• _YOUR TASK_: Word for word, please restate the lines from the beginning of the data through the line in which "Career (379, 500)" appears.

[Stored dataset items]
▬▬▬▬▬▬▬▬▬▬
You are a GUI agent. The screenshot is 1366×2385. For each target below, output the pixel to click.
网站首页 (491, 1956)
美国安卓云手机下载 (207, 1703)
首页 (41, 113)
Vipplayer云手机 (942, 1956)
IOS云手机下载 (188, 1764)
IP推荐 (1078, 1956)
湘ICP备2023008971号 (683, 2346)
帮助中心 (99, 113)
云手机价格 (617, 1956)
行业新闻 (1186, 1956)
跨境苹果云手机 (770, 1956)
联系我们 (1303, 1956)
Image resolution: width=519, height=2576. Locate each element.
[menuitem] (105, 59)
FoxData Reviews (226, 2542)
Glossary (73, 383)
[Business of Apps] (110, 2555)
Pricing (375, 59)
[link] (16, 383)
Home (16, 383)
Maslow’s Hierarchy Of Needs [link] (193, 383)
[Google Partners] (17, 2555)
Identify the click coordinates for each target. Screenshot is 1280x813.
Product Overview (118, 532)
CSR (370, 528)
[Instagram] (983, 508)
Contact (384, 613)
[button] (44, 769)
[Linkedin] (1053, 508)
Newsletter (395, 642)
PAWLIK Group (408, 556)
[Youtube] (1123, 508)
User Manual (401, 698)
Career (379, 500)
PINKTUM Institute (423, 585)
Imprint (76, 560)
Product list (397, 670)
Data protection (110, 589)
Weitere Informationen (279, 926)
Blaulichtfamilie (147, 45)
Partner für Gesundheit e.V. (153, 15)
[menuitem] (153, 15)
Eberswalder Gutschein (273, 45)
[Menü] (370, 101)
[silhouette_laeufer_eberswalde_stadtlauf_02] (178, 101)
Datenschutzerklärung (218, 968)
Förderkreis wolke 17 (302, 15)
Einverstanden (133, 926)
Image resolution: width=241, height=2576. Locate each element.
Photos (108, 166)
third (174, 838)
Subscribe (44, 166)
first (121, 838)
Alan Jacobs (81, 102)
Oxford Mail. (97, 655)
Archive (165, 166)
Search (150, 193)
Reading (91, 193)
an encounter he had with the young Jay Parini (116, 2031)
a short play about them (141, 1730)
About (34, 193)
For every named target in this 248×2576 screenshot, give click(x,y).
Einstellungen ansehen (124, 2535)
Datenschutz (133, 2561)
▬▬▬▬▬▬▬▬▬▬
• _WRITTEN SOLUTION_:
You are a GUI agent. The screenshot is 1366×2385. For each target below, output the pixel to click.
网站首页 (491, 1956)
美国安卓云手机下载 (207, 1703)
首页 (41, 113)
Vipplayer云手机 (942, 1956)
IOS云手机下载 (188, 1764)
IP推荐 (1078, 1956)
湘ICP备2023008971号 (683, 2346)
帮助中心 (99, 113)
云手机价格 (617, 1956)
行业新闻 (1186, 1956)
跨境苹果云手机 (770, 1956)
联系我们 (1303, 1956)
Image resolution: width=519, height=2576. Locate each element.
[menuitem] (105, 59)
FoxData Reviews (226, 2542)
Glossary (73, 383)
[Business of Apps] (110, 2555)
Pricing (375, 59)
[link] (16, 383)
Home (16, 383)
Maslow’s Hierarchy Of Needs [link] (193, 383)
[Google Partners] (17, 2555)
Identify the click coordinates for each target. Screenshot is 1280x813.
Product Overview (118, 532)
CSR (370, 528)
[Instagram] (983, 508)
Contact (384, 613)
[button] (44, 769)
[Linkedin] (1053, 508)
Newsletter (395, 642)
PAWLIK Group (408, 556)
[Youtube] (1123, 508)
User Manual (401, 698)
Career (379, 500)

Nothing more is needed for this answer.